Additional benefits of cycling include improved health and lower health care expenses,[11] and an increase in the uptake of public transport by making more public transport stops accessible by bicycle. These benefits are of great value, and are not included in our analysis. The expansion of bicycle infrastructure and the rates of adoption are affected by many factors: besides the obvious ones like weather, type of bike lane, and geography of the city, other attributes of the city and its residents play important roles. All of these attributes are beyond the scope of this report. Nevertheless, our analysis shows that the benefits we can measure are large when there is significant expansion in bike infrastructure.
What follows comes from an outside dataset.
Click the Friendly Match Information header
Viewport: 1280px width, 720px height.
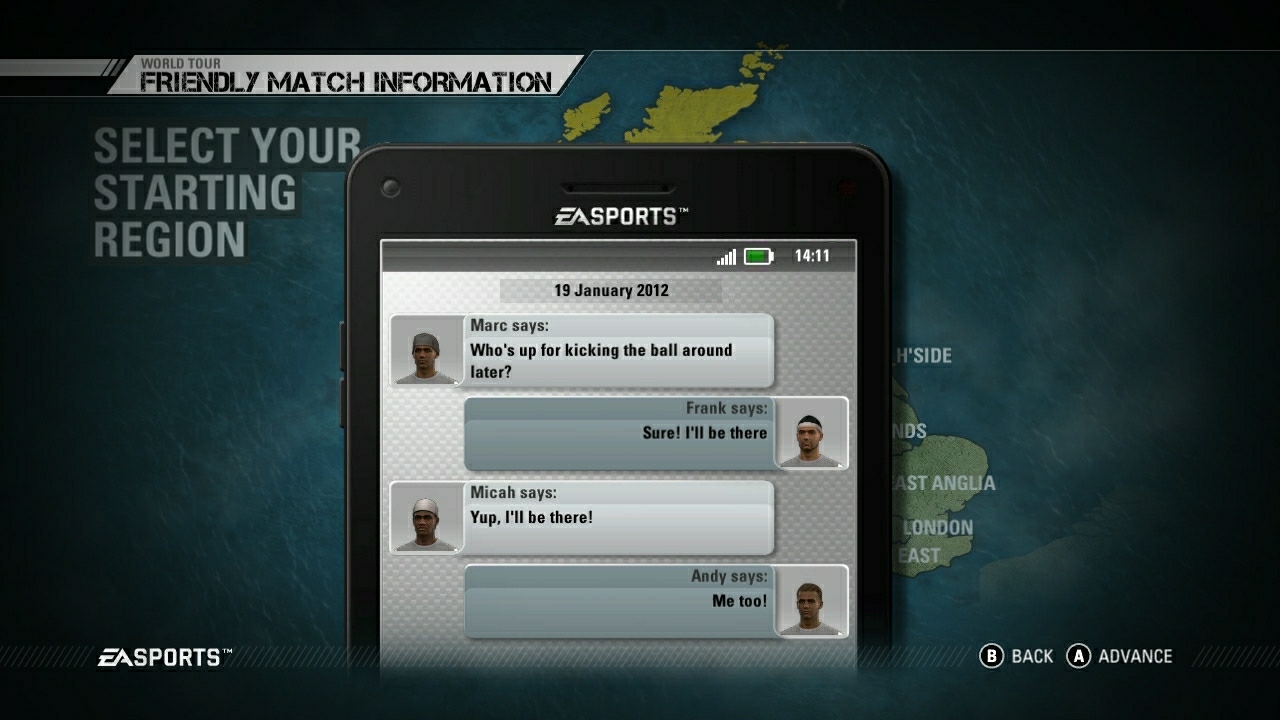[x=345, y=83]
[1] Thomas Blondiau, Bruno van Zeebroeck, & Holger Haubold. (2016). Economic benefits of increased cycling. In Transportation Research Procedia 14 (Vol. 14, pp. 2306–2313). Elsevier B.V.
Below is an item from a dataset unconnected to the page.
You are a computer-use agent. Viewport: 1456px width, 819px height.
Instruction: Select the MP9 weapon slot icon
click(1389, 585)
[2] From Neun, M., & Haubold, H. (2016). The EU Cycling Economy: Arguments for an integrated EU cycling policy (pp. 1–16). Brussels, Belgium: European Cyclists’ Federation. Retrieved from

[3] For more on the Total Addressable Market for the Transport Sector, click the Sector Summary: Transport link below.

[4] For more on Project Drawdown’s growth scenarios, click the Scenarios link below. For information on Transport Sector-specific scenarios, click the Sector Summary: Transport link.

[5] Mason, Jacob, Fulton, Lew, & McDonald, Zane. (2015). A Global High Shift Cycling Scenario. Institute for Transportation and Development Policy and the University of California, Davis. Retrieved from

[6] “Current” adoption is defined as the amount of functional demand supplied by the solution in 2018. This study uses 2014 as the base year.

[7] For more on Project Drawdown’s Transport Sector integration model, click the Sector Summary: Transport link below.

[8] The net operating savings for the full lifetime of all units installed during 2020-2050.

[9] Unless otherwise noted, all monetary values are presented in US2014$.

[10] We only include costs that would be attributable to municipalities rather than the whole society, such as health costs which are challenging to estimate at the global level.

[11] This is so even after accounting for the increased risk of injury from collisions and accidents.